Consumer Research Center becoming a part of University of Helsinki

The former autonomouis National Consumer Research Center is becoming a part of the University of Helsinki. This move was celebrated today at the new premises of the institution whose researchers described ongoing research and future plans.

One collaboration project with the Depertment of Modern Languages is called Citizen Mindspaces. In the project, social scientists, text analysts and computational linguists will study a large collection of social media discussions in the Suomi24 service and develop research questions, methods, tools in order to provide means for deeper understuding of citizens' thoughts about the state of affairs.

Friday, April 10, 2015

Lauri Lahti: Computer-Assisted Learning Based on Cumulative Vocabularies, Conceptual Networks and Wikipedia Linkage

Lauri Lahti defended his PhD thesis "Computer-Assisted Learning Based on Cumulative Vocabularies, Conceptual Networks and Wikipedia Linkage" in the field of Computer Science and Engineering. As the opponent serves Associate professor Piet Kommers, University of Twente, the Netherlands, and as the custos Professor Jorma Tarhio, Aalto University, Department of Computer Science.
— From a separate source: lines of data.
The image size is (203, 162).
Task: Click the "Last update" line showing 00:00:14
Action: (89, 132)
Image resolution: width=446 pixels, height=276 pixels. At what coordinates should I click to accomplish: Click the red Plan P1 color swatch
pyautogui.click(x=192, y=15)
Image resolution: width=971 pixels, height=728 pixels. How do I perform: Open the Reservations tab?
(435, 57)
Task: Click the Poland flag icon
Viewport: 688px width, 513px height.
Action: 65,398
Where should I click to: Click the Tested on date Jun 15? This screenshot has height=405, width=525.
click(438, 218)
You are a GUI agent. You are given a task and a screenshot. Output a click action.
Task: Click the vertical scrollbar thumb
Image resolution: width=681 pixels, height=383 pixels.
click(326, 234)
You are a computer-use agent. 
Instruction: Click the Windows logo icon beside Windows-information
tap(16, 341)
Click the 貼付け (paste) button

In the thesis, it was found that conceptual networks of students, common language and Wikipedia inherently emphasize different themes that should be addressed when developing learning methods.
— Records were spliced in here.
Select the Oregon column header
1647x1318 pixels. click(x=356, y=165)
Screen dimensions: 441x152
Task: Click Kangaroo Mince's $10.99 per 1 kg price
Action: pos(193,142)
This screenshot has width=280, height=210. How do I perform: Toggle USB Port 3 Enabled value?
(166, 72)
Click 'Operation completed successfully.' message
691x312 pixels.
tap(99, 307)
In his lectio precursoria, Lahti discussed the motivation and different aspects of his work. His motivation stems from education. A central task he considers is how to travel through a conceptual network during learning. At later stages of the work, Wikipedia became an important resource. In the work, educational methods developed that are inspired by the collaboratively maintained knowledge structure of Wikipedia. Moreover many of its features and contents related to representing, exploiting and mimicking were used. Due to Wikipedia’s many unique characteristics, Lahti considered Wikipedia to offer much more than just a mere encyclopedic reference for factual information but a holistic framework for knowledge representation. One can, for example, compare mind maps created by students at different stages of learning and the Wikipedia as a socially constucted holistic resource.

The opponent discussed the relationship between literature and the keywords that are used to characterize the knowledge contained in the documents. This is an old question that libraries have solved in various ways. The basic question is how to link individual words with objects like books the contents of which are very complex and multifaceted.

Prof. Kommers had made the defence easy to follow by preparing the questions beforehand and by presenting them in one slide. The questions were discussed one by one, however widening the scope or delving into details whenever necessary. Among other things, various aspects related to networked representation of knowledge, students' use of it, measuring learning results, and different theories of learning were discussed. The opponent specifically mentioned Gordon Pask's work. With Heinz von Foerster and others, Pask was an early cybernetician who paid careful attention to systems theoretical aspects of complex phenomena.

A central critical point by the opponen was related to the limitations of using recall as a means to study learning. He asked about the potential of using the knowledge, for instance. in active problem solving. In general, the opponent found the work substantial and warmly recommended it to be accepted.